Les pauvres filles perduës


Si l'on éclaffe un comprimé, il retrouve, par effet de foisonnement, son état initial de poudre. On peut alors l'aspirer. Ce que démontre, samedi soir, le Bavarois revenu voir la Luce pour jouer [sans témoins cette fois] les prolongations érotiques du week-end précédent. Mais un ou deux verres de rouge plus tard, un crabe (fruit de cette aspiration) commence à crapahuter sournoisement dans la boîte crânienne de la Vaudoise. Sur le canapé convertible, on prend encore, pour faire bonne mesure, un peu de jus de pomme allongé de potion magique. Le visage de l'Allemand devient rouge; sa respiration, saccadée; une veine bat à sa tempe. Divers accessoires éparpillés à portée de main annonçaient pourtant des joutes assez chaudes. Mais le crabe poursuit son travail de sape, pince quelque chose dans l'occiput de la Luce qui doit abdiquer, la queue basse.

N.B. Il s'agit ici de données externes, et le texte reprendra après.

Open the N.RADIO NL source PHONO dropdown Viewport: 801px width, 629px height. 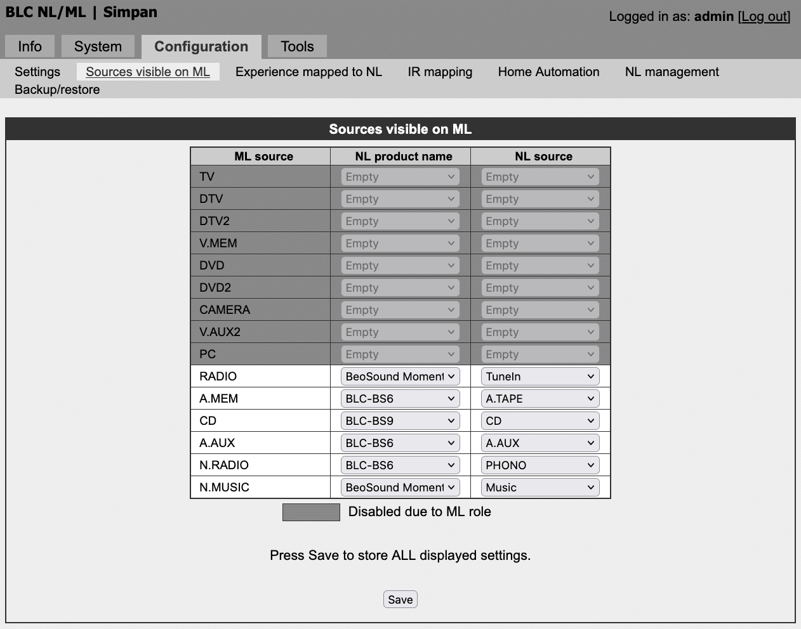(540, 465)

La musique devient insupportable, la lumière, trop vive. Du repos s'impose et bientôt, le bruit étouffé mais incessant des véhicules dans la rue se fait berceuse. Plus tard, on entend les stores des voisins se fermer. Le sommeil gagne la petite pièce. Fin du premier acte.

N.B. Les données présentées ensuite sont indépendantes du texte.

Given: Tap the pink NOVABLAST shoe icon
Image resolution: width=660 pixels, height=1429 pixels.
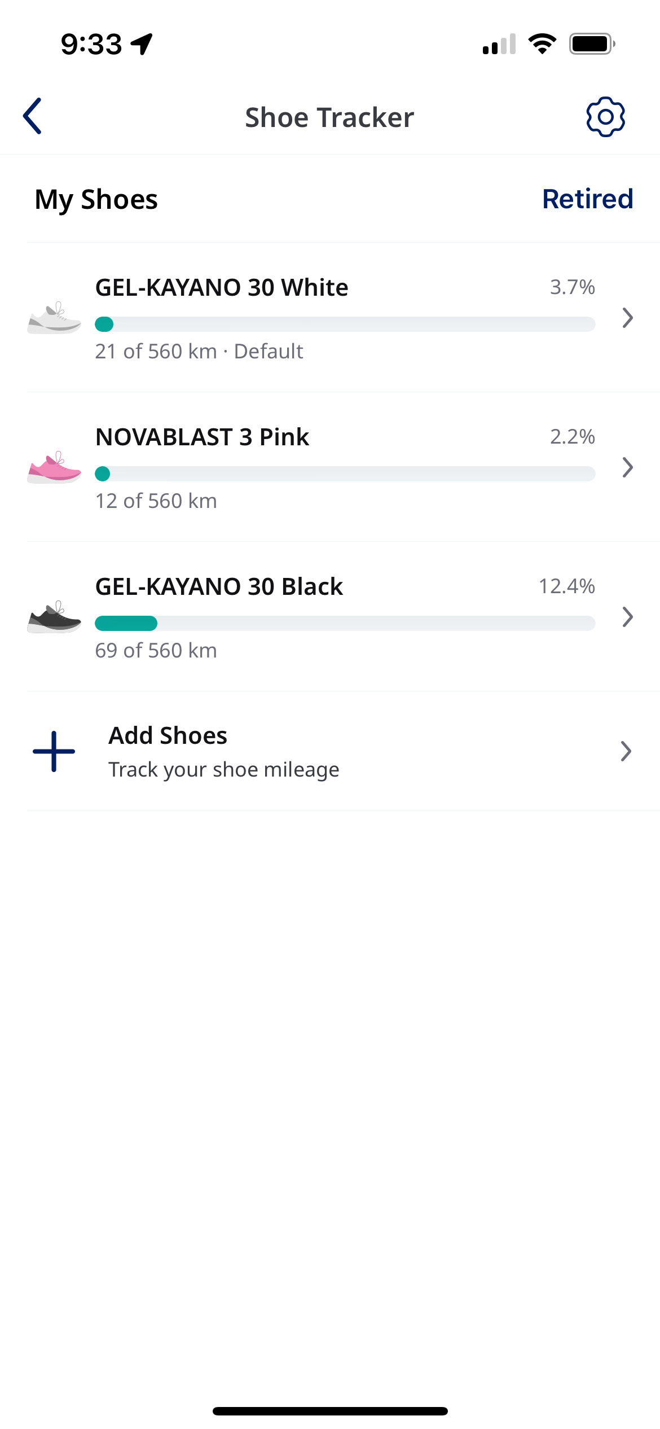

Pendant ce temps, bien réveillées, Mme Pasche et la Lorette débarquent du train dans la banlieue interlope de Schlieren. Avec son collier de chien, la Neuchâteloise est bien vite prise en main (de maître) par un autre Allemand, costumé en pilote. La Lorette, qui rajuste ses chaps en sortant des WC où un besoin urgent l'a précipitée, entrevoit sa commère allongée entre les bruyantes chaînes d'un sling, dodelinant de la tête, râlant, en proie à divers bonheurs tourmentés. En fait, la soirée ne fait que commencer pour les camarades en goguette. Vers 2 heures, elles prennent, repues, un taxi pour l'autre rive ferroviaire où se donne le traditionnel bal du samedi soir. Après les rudesses, Mme Pasche s'adonne ici au badinage en compagnie d'un compatriote transalpin (soi-disant de l'autre bord). La Lorette harponne quant à elle une montagne de muscles à peau sombre, qui l'invite dans un louche logement, où des mélanges tout aussi incertains se font à même la table. Calvin Klein s'invite alors dans la chambrine. Musclor se met à s'éplucher compulsivement les bras, fouille et refouille frénétiquement ses affaires, va et vient dans la pièce. La Lorette se méfie de tout et ne sait plus si aujourd'hui est demain ou l'inverse, au moment de conclure et de repartir pour la gare où se brouillent les numéros des voies. Enfin assise à bord du Pendulin matinal, elle envoie deux fois le même SMS à la Luce qui dort encore, sous double Aspégic – se régénérant avant d'entamer, l'estomac rempli et la tête dégagée, un second acte plus concluant.